The Sierpiński carpet is a plane fractal that generalize the Cantor set to two dimensions.

Usage

The complete set of options is given by

usage: main.py [--help] [-o FILENAME] [-im IMAGE MODE] [--size WIDTH HEIGHT] [-w WIDTH] [-h HEIGHT] [-bc COLOR] [-c COLOR] [--show] [-v] [--version] [-x xi xf] [-y yi yf] [-m MAX_ITERATION]
               [-pn PALETTE_NAME] [-pnd COLOR [COLOR ...]] [-nw NODES_WEIGHTS [NODES_WEIGHTS ...]] [-i] [--barnsley] [--mandelbrot] [-er ESCAPE_RADIUS] [-s] [-p PROCESS_NUMBER] [--sierpinski]
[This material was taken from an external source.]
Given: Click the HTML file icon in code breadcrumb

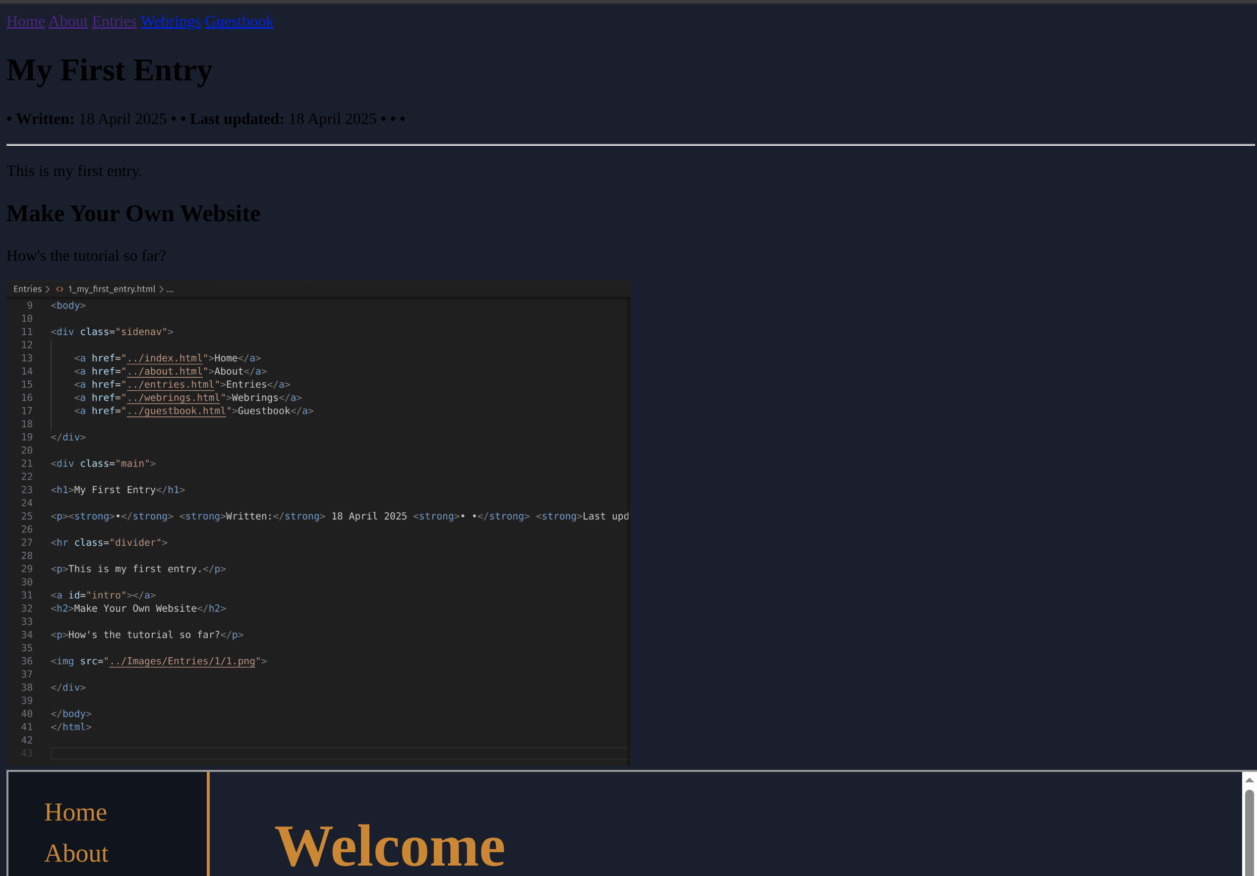Looking at the screenshot, I should (x=60, y=289).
Generates multiples fractals

optional arguments:
  --help                show this help message and exit

General args:
  -o FILENAME, --output-file FILENAME
                        name of output image. (default: fractal.png)
  -im IMAGE MODE, --image-mode IMAGE MODE
                        mode of the output image. This specify what color schema must be applied. (default: L)
  --size WIDTH HEIGHT   size of output image in pixels. (default: (512, 512))
  -w WIDTH, --width WIDTH
                        width of the output image in pixels. (default: None)
  -h HEIGHT, --height HEIGHT
                        height of the output image in pixels. (default: None)
  -bc COLOR, --background-color COLOR
                        background color of the output image. (default: 0)
  -c COLOR, --color COLOR
                        color to paint the fractal in a solid way. (default: 255)
  --show                show the generated fractal. (default: False)
  -v, --verbose
  --version             show program's version number and exit

Geometrical args:
  -x xi xf, --x-interval xi xf
                        interval of visualisation in the X axis (default: (-2, 2))
  -y yi yf, --y-interval yi yf
                        interval of visualisation in the Y axis (default: (-2, 2))
  -m MAX_ITERATION, --max-iteration MAX_ITERATION
                        maximum iteration or recursion level acording to the selected fractal. (default: 20)

Palette args:
  -pn PALETTE_NAME, --palette-name PALETTE_NAME
                        name of the palette to select, all matplotlib palettes are supported. (default: None)
  -pnd COLOR [COLOR ...], --palette-nodes COLOR [COLOR ...]
                        nodes to create a linear segmented palette. (default: None)
  -nw NODES_WEIGHTS [NODES_WEIGHTS ...], --nodes-weights NODES_WEIGHTS [NODES_WEIGHTS ...]
                        weight of the nodes. it must be acomulative up to 1 (default: None)
  -i, --invert-palette  invert the order of the palette colors. (default: False)

Barnsley args:
  --barnsley            generated the barnsley fractal. (default: False)

Mandelbrot args:
  --mandelbrot          generated the mandelbrot fractal. (default: False)
  -er ESCAPE_RADIUS, --escape-radius ESCAPE_RADIUS
                        escape radius of the mandelbrot set. (default: 1000)
  -s, --smooth-bands    smooth the transition between colors in the fractal. (default: False)
  -p PROCESS_NUMBER, --process-number PROCESS_NUMBER
                        number of process for the paralelization, if zero is passed the maximum number allowed will be used. (default: 0)

Sierpinkski args:
  --sierpinski          generated the sierpinski fractal. (default: False)

Some Examples

python main.py --mandelbrot --smooth-bands -pnd black black red -nw 0 0.5 1 -im P

python main.py --mandelbrot --smooth-bands -pn turbo -im P -i

python main.py --sierpinski -m 3

python main.py --barnsley -m 100000 --x-interval -5 5 --y-interval 0 10 -c green -im RGB

TODO

• Add parameters to control affine transformations of the barnsley fractal.
• Improve the definition of all the fractals and how it is related to the code implementation.